🔍 Observations
Topline
- Revenue from operations flat YoY at ₹1,42,094 Cr vs ₹1,42,290 Cr (-0.1%) — Natural Gas Marketing dominance (~₹1,44,713 Cr gross) masks transmission and city gas growth beneath a stagnant headline.
- Q4FY26 revenue at ₹35,705 Cr declined 2.3% YoY vs Q4FY25’s ₹36,549 Cr, with Natural Gas Marketing segment bearing most of the pressure.

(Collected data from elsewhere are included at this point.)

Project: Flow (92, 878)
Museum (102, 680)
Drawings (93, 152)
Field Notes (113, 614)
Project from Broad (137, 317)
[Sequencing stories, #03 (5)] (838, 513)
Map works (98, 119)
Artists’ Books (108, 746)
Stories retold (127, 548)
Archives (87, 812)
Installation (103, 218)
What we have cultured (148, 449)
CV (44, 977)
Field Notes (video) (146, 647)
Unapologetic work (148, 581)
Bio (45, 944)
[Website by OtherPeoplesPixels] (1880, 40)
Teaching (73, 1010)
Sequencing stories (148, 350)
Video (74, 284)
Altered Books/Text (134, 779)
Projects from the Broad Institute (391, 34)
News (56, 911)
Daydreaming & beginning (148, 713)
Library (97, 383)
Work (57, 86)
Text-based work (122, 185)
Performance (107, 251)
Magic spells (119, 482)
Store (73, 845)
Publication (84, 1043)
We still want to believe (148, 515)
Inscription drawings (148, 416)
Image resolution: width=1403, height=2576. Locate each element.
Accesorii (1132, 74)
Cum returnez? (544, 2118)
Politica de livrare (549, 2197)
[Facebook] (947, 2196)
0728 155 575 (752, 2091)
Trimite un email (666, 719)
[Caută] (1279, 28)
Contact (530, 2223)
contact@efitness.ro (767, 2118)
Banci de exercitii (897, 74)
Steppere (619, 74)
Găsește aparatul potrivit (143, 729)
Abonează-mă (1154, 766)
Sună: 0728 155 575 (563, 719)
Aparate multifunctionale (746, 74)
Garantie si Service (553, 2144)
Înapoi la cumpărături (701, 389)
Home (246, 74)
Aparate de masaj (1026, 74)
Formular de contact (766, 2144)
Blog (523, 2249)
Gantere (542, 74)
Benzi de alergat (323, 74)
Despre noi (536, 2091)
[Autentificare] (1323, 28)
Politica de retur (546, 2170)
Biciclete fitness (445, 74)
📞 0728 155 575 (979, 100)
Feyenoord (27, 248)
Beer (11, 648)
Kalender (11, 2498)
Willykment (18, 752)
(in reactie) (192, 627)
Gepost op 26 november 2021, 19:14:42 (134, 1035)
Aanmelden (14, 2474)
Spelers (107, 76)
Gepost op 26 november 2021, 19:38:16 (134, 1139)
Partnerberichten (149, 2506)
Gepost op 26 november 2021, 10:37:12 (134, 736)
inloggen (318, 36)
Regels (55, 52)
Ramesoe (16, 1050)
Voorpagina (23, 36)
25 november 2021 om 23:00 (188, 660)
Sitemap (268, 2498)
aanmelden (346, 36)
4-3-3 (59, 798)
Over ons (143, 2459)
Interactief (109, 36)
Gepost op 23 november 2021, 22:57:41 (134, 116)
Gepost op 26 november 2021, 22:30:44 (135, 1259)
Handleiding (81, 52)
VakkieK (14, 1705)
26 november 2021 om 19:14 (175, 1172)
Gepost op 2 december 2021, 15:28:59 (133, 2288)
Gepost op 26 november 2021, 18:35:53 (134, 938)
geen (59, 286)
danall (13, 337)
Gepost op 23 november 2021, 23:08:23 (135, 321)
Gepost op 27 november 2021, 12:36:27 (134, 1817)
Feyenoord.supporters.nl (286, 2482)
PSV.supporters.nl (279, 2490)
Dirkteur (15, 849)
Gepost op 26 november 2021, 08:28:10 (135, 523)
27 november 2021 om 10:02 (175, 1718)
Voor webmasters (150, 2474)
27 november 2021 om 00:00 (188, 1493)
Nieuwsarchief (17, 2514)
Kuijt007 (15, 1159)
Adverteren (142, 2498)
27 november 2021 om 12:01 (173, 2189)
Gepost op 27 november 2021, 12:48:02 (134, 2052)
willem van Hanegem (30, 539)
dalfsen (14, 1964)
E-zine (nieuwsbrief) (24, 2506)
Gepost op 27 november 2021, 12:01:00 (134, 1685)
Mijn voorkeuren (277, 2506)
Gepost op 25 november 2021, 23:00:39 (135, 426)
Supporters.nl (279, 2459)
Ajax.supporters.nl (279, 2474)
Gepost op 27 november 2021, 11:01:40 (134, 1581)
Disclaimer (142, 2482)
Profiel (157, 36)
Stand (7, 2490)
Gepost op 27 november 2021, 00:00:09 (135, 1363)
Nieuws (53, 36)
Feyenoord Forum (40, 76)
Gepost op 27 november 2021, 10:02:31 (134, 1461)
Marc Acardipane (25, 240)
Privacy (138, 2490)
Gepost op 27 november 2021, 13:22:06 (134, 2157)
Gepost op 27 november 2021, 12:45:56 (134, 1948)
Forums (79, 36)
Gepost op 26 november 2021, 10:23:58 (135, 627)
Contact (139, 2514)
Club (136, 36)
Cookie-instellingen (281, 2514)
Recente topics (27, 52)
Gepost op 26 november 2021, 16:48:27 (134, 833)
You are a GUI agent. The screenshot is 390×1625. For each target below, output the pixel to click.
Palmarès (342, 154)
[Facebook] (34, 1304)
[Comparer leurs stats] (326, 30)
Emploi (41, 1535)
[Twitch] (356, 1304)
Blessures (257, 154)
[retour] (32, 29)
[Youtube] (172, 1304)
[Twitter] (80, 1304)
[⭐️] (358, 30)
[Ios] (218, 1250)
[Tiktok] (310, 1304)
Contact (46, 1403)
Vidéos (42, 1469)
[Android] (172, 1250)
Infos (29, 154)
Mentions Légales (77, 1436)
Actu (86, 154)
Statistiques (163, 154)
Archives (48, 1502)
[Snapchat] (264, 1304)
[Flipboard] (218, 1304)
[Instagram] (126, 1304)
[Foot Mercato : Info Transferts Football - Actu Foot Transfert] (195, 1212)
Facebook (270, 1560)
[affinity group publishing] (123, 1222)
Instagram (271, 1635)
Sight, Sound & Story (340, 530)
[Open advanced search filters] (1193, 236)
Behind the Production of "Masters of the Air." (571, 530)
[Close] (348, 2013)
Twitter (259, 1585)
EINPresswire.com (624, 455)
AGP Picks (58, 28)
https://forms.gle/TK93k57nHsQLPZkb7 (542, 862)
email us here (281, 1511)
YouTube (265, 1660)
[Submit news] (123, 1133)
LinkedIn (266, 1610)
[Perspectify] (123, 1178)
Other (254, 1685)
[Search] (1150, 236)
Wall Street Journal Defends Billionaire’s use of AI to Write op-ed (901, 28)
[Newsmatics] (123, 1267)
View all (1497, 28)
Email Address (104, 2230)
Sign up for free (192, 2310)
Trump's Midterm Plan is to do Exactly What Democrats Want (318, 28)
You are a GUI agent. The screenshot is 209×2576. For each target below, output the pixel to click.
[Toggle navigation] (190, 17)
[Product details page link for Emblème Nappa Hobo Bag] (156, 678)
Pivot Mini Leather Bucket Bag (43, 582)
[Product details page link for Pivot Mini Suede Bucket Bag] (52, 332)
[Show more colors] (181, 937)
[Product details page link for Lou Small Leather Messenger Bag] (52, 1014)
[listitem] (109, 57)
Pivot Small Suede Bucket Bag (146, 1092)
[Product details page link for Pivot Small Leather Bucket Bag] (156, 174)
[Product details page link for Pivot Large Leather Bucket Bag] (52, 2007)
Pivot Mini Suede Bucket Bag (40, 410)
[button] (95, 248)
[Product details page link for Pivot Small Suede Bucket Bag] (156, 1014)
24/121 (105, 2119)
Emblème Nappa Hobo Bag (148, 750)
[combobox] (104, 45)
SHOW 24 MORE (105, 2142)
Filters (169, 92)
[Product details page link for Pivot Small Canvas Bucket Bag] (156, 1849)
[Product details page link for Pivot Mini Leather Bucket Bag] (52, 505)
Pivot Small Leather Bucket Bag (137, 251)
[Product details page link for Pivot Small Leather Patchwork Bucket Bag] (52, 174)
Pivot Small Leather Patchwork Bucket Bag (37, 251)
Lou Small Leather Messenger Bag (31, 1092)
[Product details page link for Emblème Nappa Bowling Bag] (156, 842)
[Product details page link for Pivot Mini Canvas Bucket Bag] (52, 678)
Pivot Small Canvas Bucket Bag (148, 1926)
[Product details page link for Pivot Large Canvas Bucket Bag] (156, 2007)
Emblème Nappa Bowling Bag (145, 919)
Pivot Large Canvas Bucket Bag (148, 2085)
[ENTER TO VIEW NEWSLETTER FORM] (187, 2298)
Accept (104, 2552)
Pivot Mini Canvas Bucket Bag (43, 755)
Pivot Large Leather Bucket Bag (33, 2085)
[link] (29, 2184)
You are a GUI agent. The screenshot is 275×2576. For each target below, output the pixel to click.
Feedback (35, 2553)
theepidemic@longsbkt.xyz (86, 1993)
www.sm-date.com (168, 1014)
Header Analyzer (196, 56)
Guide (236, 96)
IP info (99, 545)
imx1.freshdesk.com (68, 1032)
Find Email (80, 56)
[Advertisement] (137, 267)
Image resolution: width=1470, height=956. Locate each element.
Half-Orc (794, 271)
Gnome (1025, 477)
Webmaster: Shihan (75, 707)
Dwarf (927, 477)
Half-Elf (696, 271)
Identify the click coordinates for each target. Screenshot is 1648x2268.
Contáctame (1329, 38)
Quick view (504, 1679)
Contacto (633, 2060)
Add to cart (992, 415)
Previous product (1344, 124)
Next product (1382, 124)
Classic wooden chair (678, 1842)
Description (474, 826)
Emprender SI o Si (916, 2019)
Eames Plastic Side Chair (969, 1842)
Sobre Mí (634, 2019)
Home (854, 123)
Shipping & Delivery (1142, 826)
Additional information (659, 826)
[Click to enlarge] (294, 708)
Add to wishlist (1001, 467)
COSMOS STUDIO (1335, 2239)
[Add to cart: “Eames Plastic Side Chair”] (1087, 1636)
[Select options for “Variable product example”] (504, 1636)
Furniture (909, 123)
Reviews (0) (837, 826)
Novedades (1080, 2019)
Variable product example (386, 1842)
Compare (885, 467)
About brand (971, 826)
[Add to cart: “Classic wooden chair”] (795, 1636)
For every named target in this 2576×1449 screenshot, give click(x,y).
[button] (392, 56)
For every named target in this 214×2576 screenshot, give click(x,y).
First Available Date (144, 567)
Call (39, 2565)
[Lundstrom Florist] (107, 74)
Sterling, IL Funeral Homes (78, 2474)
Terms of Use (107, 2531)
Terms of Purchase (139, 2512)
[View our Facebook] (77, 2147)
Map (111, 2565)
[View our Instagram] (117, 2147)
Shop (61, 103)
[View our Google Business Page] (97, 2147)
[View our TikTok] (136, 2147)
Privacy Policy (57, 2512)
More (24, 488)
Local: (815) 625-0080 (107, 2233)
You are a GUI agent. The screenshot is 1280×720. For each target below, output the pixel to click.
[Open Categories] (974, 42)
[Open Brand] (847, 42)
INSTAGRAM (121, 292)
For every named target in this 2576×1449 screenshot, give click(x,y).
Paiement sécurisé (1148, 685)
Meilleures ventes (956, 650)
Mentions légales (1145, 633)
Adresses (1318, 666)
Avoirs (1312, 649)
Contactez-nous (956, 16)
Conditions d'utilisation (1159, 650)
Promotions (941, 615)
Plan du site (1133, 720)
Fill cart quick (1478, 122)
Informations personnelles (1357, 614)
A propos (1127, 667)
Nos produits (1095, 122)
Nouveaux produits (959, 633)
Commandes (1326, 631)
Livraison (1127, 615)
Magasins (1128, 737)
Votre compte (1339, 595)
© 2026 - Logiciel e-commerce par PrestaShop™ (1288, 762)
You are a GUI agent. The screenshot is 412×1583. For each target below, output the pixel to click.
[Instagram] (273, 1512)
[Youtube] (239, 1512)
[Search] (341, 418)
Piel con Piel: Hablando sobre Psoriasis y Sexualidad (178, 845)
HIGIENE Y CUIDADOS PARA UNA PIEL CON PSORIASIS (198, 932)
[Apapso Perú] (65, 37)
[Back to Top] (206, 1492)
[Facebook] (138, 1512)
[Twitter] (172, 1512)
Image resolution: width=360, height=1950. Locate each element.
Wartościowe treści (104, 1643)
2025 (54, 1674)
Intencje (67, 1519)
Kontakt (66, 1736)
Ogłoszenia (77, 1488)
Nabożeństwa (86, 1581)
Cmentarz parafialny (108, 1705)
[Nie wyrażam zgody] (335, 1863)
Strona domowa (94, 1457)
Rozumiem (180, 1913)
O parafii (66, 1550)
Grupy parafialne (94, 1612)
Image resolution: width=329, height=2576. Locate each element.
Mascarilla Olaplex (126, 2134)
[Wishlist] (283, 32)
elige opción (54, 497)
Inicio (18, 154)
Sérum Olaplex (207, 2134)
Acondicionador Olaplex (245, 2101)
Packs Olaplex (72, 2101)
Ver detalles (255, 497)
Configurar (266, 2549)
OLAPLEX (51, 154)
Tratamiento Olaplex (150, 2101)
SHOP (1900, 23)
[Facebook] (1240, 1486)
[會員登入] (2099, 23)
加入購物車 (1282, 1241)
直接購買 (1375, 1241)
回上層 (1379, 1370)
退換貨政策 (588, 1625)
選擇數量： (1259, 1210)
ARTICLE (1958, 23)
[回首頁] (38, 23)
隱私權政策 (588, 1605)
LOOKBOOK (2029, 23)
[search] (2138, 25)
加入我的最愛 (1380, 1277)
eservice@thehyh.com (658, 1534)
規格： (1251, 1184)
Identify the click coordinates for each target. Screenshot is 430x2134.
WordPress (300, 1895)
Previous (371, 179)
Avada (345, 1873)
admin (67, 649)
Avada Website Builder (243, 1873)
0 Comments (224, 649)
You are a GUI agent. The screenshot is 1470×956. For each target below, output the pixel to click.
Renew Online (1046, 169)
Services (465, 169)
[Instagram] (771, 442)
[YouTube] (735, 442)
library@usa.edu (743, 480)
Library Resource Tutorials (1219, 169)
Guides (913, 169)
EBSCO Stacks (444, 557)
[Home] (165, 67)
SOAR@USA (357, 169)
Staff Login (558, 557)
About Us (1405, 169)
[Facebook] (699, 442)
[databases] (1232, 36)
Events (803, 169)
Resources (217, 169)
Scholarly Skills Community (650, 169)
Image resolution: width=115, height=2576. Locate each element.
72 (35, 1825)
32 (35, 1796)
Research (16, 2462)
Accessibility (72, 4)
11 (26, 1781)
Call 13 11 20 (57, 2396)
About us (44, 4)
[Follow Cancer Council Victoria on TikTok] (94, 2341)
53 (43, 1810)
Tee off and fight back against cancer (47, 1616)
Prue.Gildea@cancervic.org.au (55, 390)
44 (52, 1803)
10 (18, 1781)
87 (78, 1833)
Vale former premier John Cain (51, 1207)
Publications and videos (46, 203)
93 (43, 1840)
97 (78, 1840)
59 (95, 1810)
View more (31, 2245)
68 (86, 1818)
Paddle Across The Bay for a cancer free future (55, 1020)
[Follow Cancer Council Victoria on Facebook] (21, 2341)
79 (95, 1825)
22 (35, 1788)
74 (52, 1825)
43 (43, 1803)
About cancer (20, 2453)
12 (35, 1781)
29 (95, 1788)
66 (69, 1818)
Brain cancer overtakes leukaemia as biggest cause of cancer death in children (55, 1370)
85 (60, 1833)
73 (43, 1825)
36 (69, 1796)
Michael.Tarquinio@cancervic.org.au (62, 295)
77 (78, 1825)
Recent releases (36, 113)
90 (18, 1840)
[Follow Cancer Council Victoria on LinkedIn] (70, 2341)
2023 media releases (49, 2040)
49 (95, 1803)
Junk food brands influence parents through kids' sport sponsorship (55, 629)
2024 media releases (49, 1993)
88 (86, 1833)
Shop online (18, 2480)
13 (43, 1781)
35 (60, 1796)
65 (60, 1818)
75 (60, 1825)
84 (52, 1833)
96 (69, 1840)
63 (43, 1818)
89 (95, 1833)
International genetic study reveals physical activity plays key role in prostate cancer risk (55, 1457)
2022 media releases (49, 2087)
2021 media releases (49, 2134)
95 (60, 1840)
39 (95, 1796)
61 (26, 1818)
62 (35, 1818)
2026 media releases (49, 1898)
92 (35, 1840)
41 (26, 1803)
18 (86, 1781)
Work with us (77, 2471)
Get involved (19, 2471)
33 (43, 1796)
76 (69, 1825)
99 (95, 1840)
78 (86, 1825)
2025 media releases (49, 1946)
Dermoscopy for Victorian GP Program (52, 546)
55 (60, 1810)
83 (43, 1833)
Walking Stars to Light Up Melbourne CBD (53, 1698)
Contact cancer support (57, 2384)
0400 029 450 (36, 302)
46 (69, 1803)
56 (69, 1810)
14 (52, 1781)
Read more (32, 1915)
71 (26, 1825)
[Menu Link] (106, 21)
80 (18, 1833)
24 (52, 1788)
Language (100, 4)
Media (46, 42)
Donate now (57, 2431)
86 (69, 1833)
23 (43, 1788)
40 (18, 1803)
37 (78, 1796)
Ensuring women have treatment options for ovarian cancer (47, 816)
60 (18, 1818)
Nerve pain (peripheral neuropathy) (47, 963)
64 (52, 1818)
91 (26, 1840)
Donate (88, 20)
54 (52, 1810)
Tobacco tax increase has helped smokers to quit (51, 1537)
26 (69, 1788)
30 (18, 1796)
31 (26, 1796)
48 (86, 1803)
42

- City Gas segment bucked the trend — full-year revenue grew 22.3% YoY (₹6,052 Cr → ₹7,401 Cr), the strongest growth vector across all segments.
Bottomline
- Net profit collapsed 39.2% YoY (₹12,463 Cr → ₹7,582 Cr); FY25 included ₹2,440 Cr exceptional income, but even on comparable pre-exceptional basis PBT fell 39.6% (₹13,655 Cr → ₹9,725 Cr).
- Q4FY26 PAT at ₹1,481 Cr fell 40.9% vs Q4FY25’s ₹2,506 Cr — deterioration accelerated in Q4, not just a full-year averaging effect.
- Petrochemicals swung to a deep loss of ₹1,410 Cr EBIT in FY26 vs near-breakeven ₹(41) Cr in FY25; Natural Gas Marketing EBIT crashed 59.3% (₹7,795 Cr → ₹3,175 Cr).
Margins
- EBITDA proxy (PBT + Finance Cost + Depreciation, before JV share): ₹9,725 + ₹964 + ₹3,835 = ₹14,524 Cr on revenue of ₹1,42,094 Cr → EBITDA margin ~10.2% vs FY25: ₹13,655 + ₹740 + ₹3,799 = ₹18,194 Cr on ₹1,42,290 Cr → 12.8%. 260 bps margin compression YoY.
- Net profit margin: 5.3% in FY26 vs 8.8% in FY25 — a 350 bps erosion driven by gas marketing spread compression and petrochemical losses.
- Other expenses surged 24.6% YoY (₹8,515 Cr → ₹10,613 Cr) — a cost-side deterioration that compounds the revenue-side weakness.
Growth Trajectory
- Natural Gas Transmission (the high-quality, regulated annuity segment) grew EBIT 13.5% YoY (₹5,488 Cr → ₹6,229 Cr) — the one structural bright spot.
- JV/associate profit contribution held flat at ~₹1,504 Cr — a stable but non-growing buffer.
- EPS fell from ₹18.93 to ₹11.53 (-39.1%) with no equity dilution — the decline is purely earnings-driven, not structural.